This excerpt taken from the CPY 10-K filed Apr 21, 2005.
Property and Equipment
Property and equipment are stated at cost less accumulated depreciation and amortization.
Depreciation and amortization on property and equipment is computed principally using the straight-line method over estimated useful lives of the respective assets. A summary of estimated useful lives is as follows:
|Building improvements||15 to 19 years|
|Leasehold improvements||5 to 15 years|
|Photographic, sales and manufacturing equipment||3 to 10 years|
|During 2004, the Company removed from service, and wrote-off the related assets and accumulated depreciation totaling $28.2 million representing fully depreciated property and equipment primarily related to its replacement of computer hardware in all U.S. studios and the conversion of 128 studios to a full digital format.|
Expenditures for improvements are capitalized, while normal repair and maintenance costs are charged to expense as incurred.

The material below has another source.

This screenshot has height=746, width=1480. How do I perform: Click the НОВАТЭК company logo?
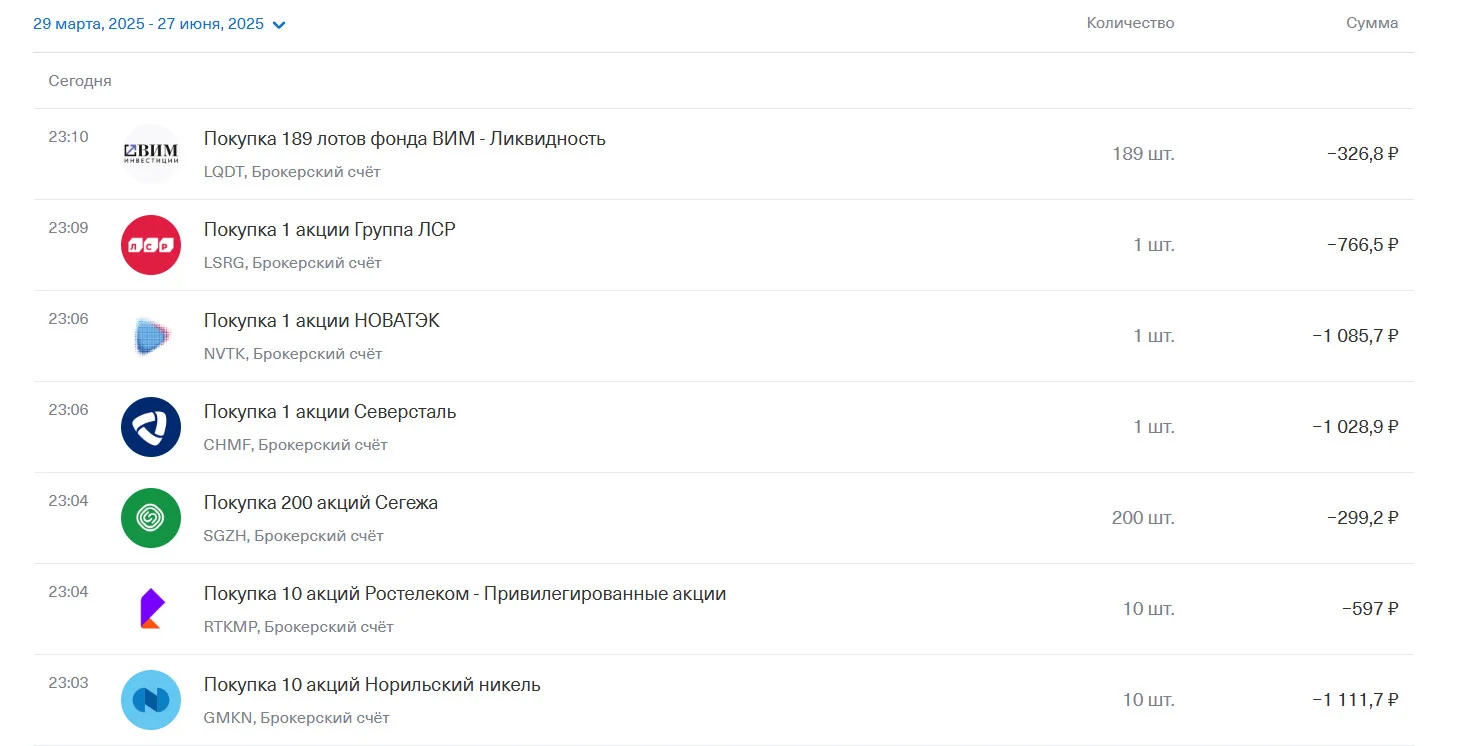pyautogui.click(x=151, y=336)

When properties are disposed of, the related cost and accumulated depreciation are removed from the respective accounts, and any gain or loss is credited or charged to income.
In accordance with Accounting Standards Executive Committee Statement of Position (SOP) 98-1, Accounting for the Costs of Computer Software Developed or Obtained for Internal Use, photographic, sales and manufacturing equipment includes amounts related to the capitalization of certain costs incurred in connection with developing or obtaining software for internal use.